Court Opinion

ID: 5058919
Source: CourtListenerOpinion
Date Created: 2021-10-01 08:59:32.543987+00
Date Added: 2024-06-11T08:19:20.464239
License: Public Domain

CLARK, Judge,
concurring.
The subject case, a straightforward contest over modification of child support and custody provisions in a dissolution decree, demonstrates the extreme to which the bench and bar have indulged litigious spouses who utilize the judicial machinery to perpetuate their marital discord. In the opinion of the author, imposition of restraint on these excesses is long overdue.
The genesis of the controversy was the wife’s demand that contribution of the husband to the support of the children be increased commensurate with their needs and his means which had altered since the decree was entered. As the principal opinion points out, the husband’s beneficial income in 1980 was at least $180,000 per year and, with perquisites, substantially more. That amount was approximately double what he had received in 1978 when the decree of dissolution was entered. Justification for an increase in child support, further warranted by discontinuance of maintenance to the wife on her remarriage, was not debatable, only the amount.
In place of meeting the question of appropriate amount of child support on the merits of that issue, the husband countered by seeking a contempt citation against the wife for not meeting the visitation requirements of the decree and he also moved to transfer custody of the children from the wife. The custody and visitation questions were resolved against the husband and in the appeal, no claim of any error in that result is lodged. In fact, the record justifies the conclusion that the countermoves made by the husband in the trial court were tactically defensive.
Joinder of contest on the modification motions was accompanied by an extravagant overutilization of lawyers’ services during some fourteen months thereafter, ostensibly in preparation for trial. The wife was represented by attorneys in Mob-erly who, as the case progressed, deemed it necessary to associate additional counsel from Fulton. These efforts culminated in a two day trial and this appeal. We have only the fee charges and time records of the wife’s attorneys and then, only through the first day of trial, but their services are billed on the basis of more than 300 hours time devoted exclusively to preparation and presentation of the motion to increase child *905support and defense of the motion to change custody.
The record suggests that the husband’s attorneys were no less active, and moreover, expenses were also incurred for outside professional consultants. Conservatively estimated, the fees and expenses for both parties engendered by the modification motion have now exceeded $40,000.00.
The principal opinion holds the allowance made by the trial court to the wife as the husband’s contribution to her attorney fees was an abuse of discretion. The amount is reduced by one-fourth and the result is held to be a reasonable attorney fee. While I concur in the result in the case and take no issue with the necessity to resolve the appeal on the basis adopted, I am compelled to express my opinion that the fee is not reasonable in the sense that on no rational basis could more than 300 hours of time be justified in preparation and presentation of the motions at issue in this case.
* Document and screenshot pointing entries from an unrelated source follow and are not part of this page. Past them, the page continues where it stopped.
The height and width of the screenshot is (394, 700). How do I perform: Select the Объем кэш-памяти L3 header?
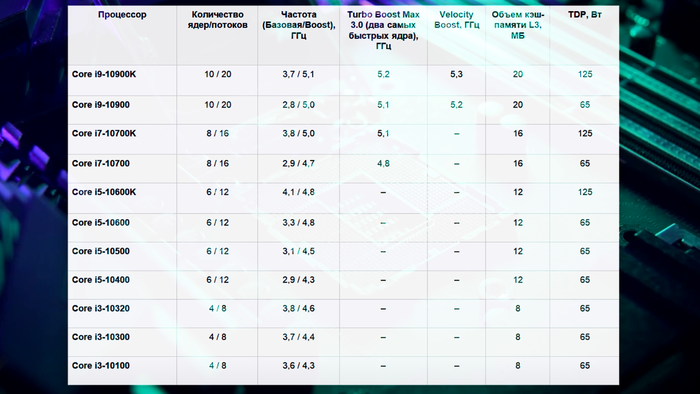[x=518, y=25]
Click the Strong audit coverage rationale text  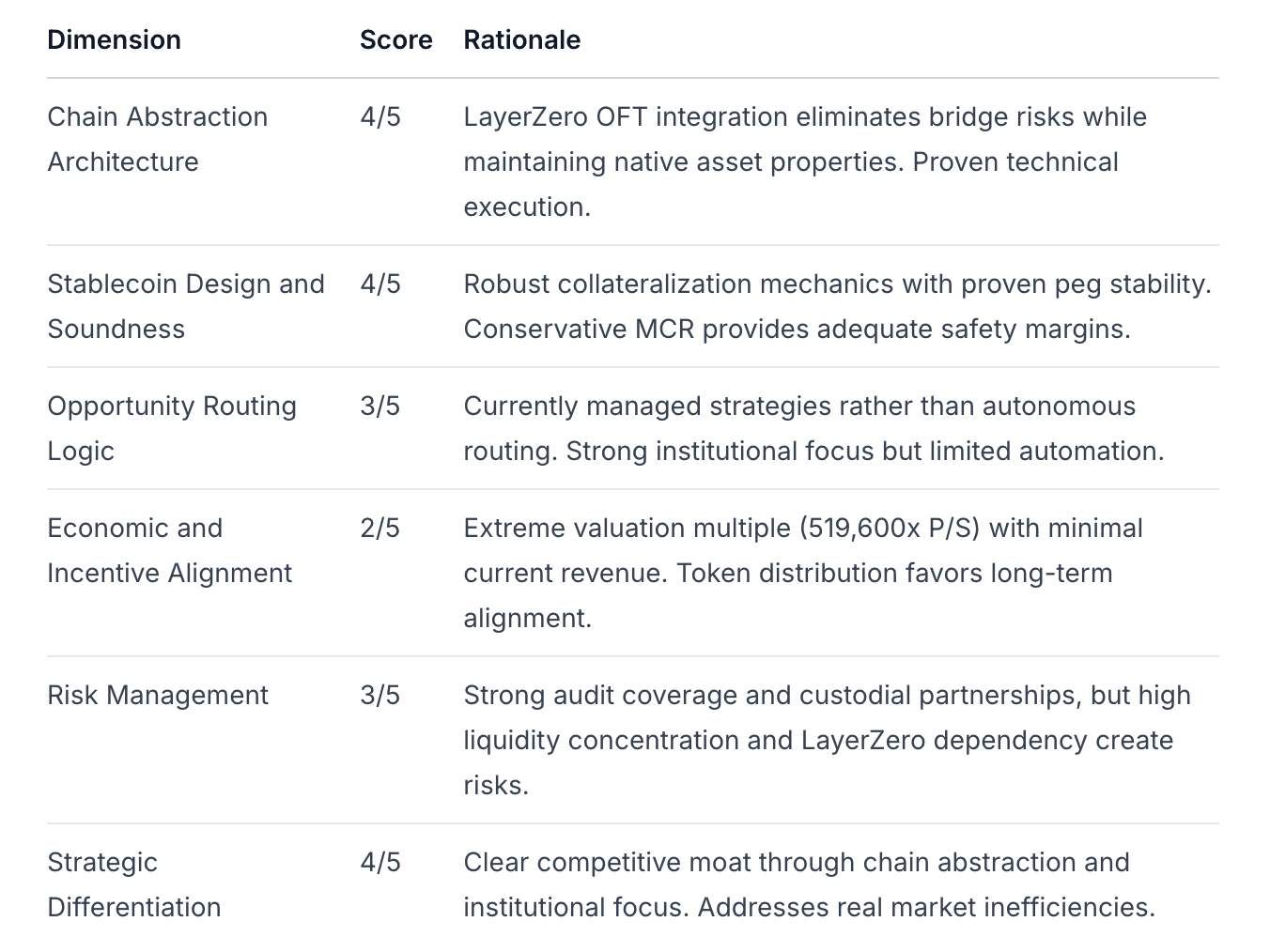tap(828, 740)
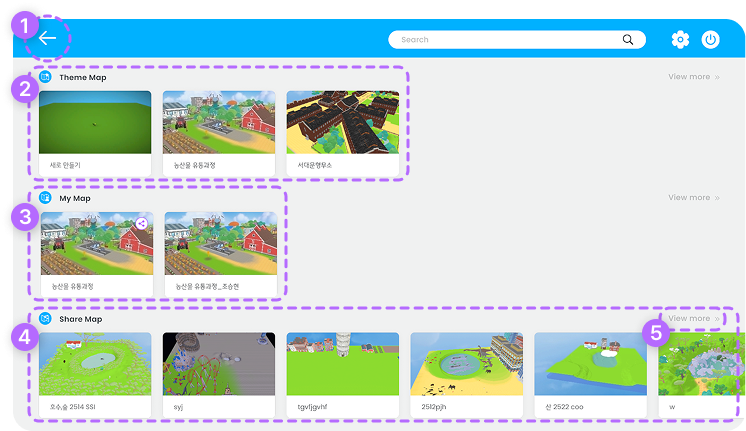Expand Theme Map with View more
746x431 pixels.
693,77
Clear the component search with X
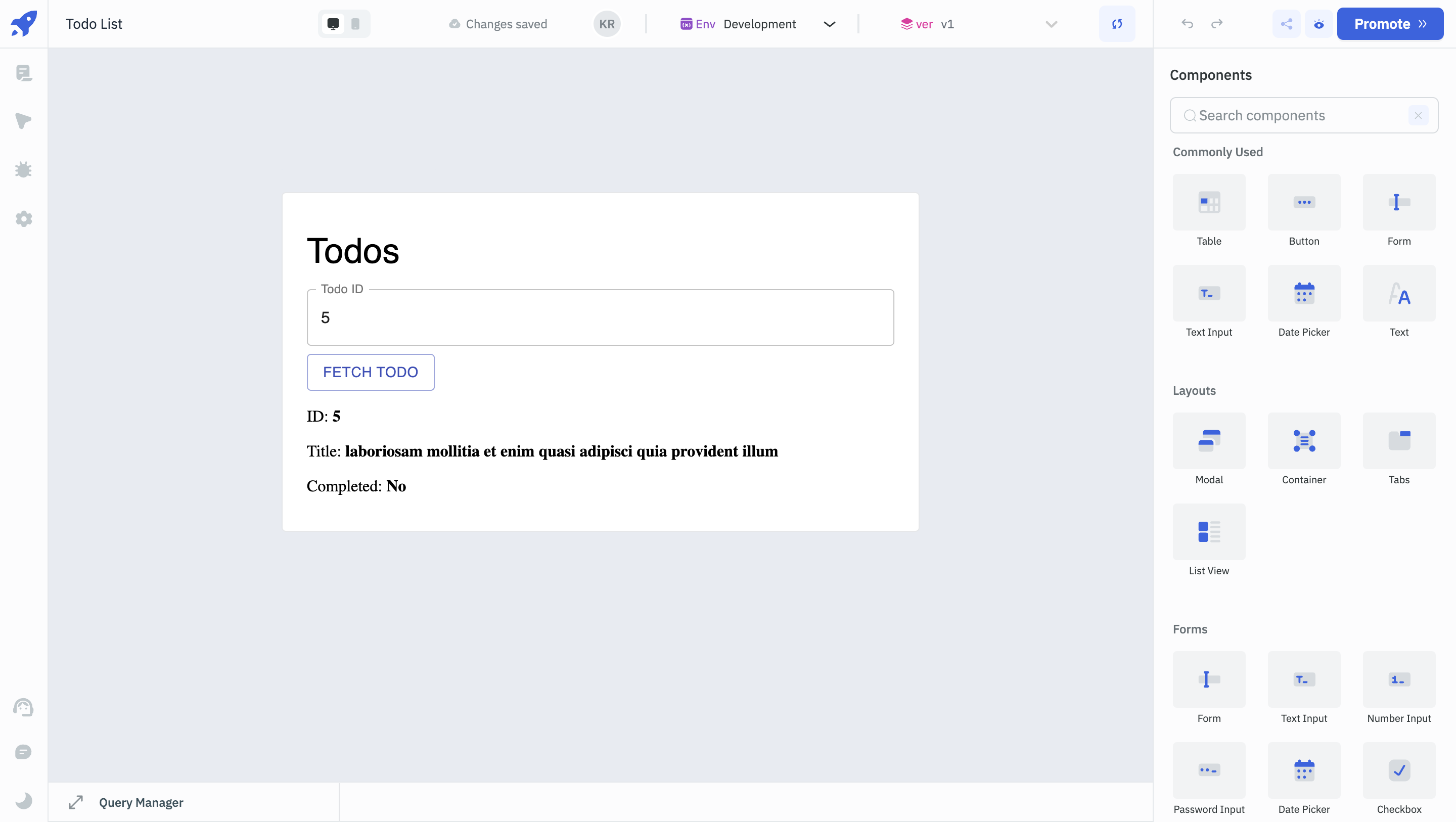1456x822 pixels. [x=1418, y=115]
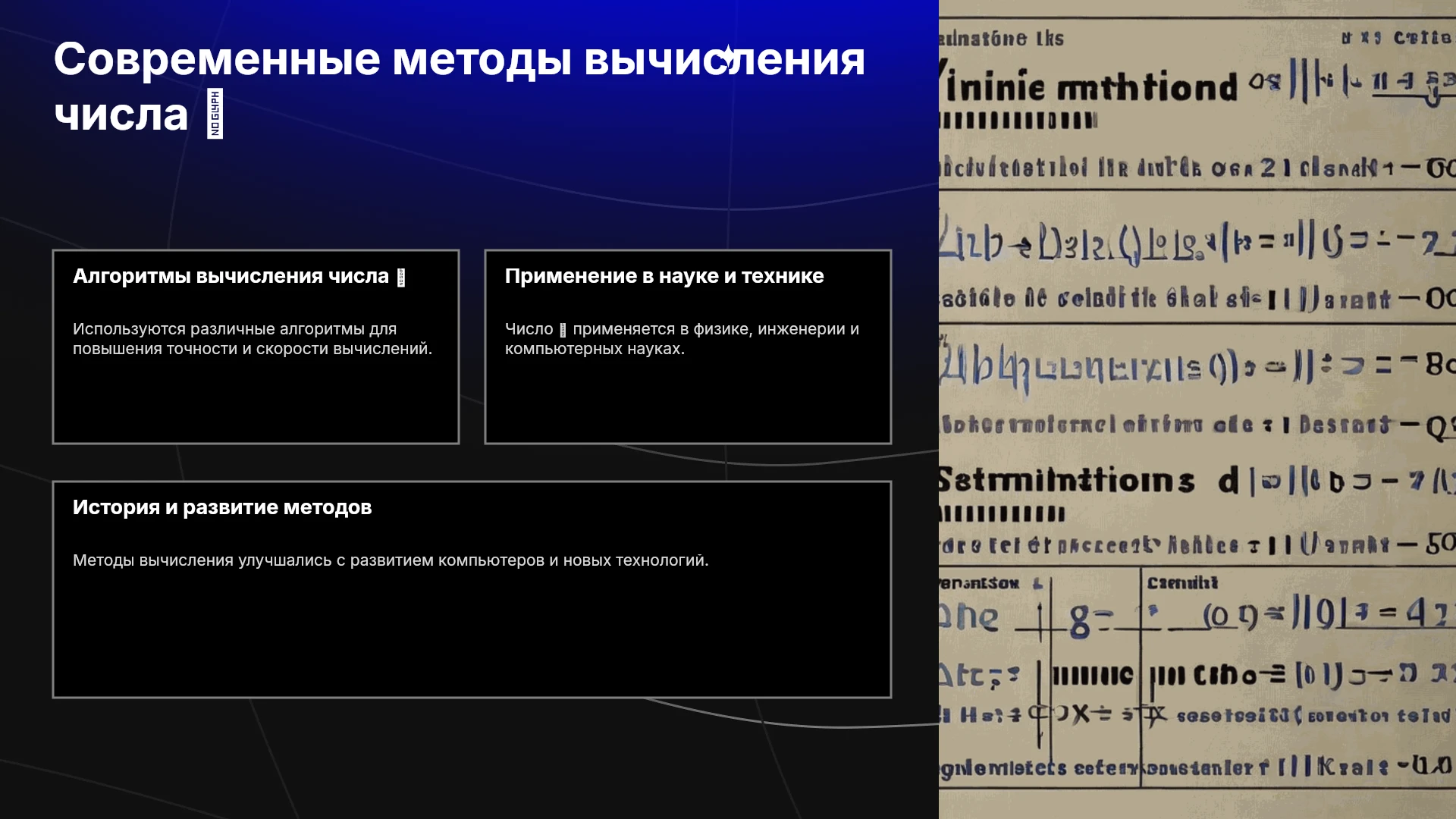
Task: Select the missing glyph box after "числа" in title
Action: pyautogui.click(x=215, y=114)
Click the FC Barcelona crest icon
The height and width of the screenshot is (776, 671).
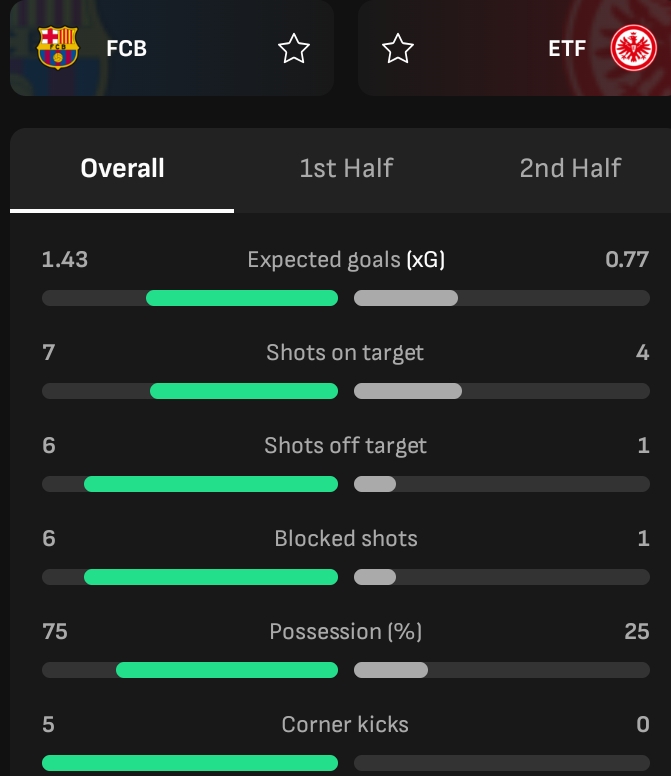(57, 48)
The opinion in Murphy v. Grisham, 625 S.W.2d 215 (Mo.App.1981) points out that in determining the value of legal services, time spent is only one element and it may be a minor one. Other considerations include the nature and importance of the litigation, the amount of money involved and the degree of professional skill required to render the service. By all of these measures, except time spent, the subject case does not justify allowance of the wife’s attorney fees even in the reduced amount set in the principal opinion. If, however, counsel continue to participate and encourage improvident contentiousness in litigation and if the courts reward that endeavor by fees such as are involved here, the practice will continue and the profession and the judiciary will be diminished accordingly.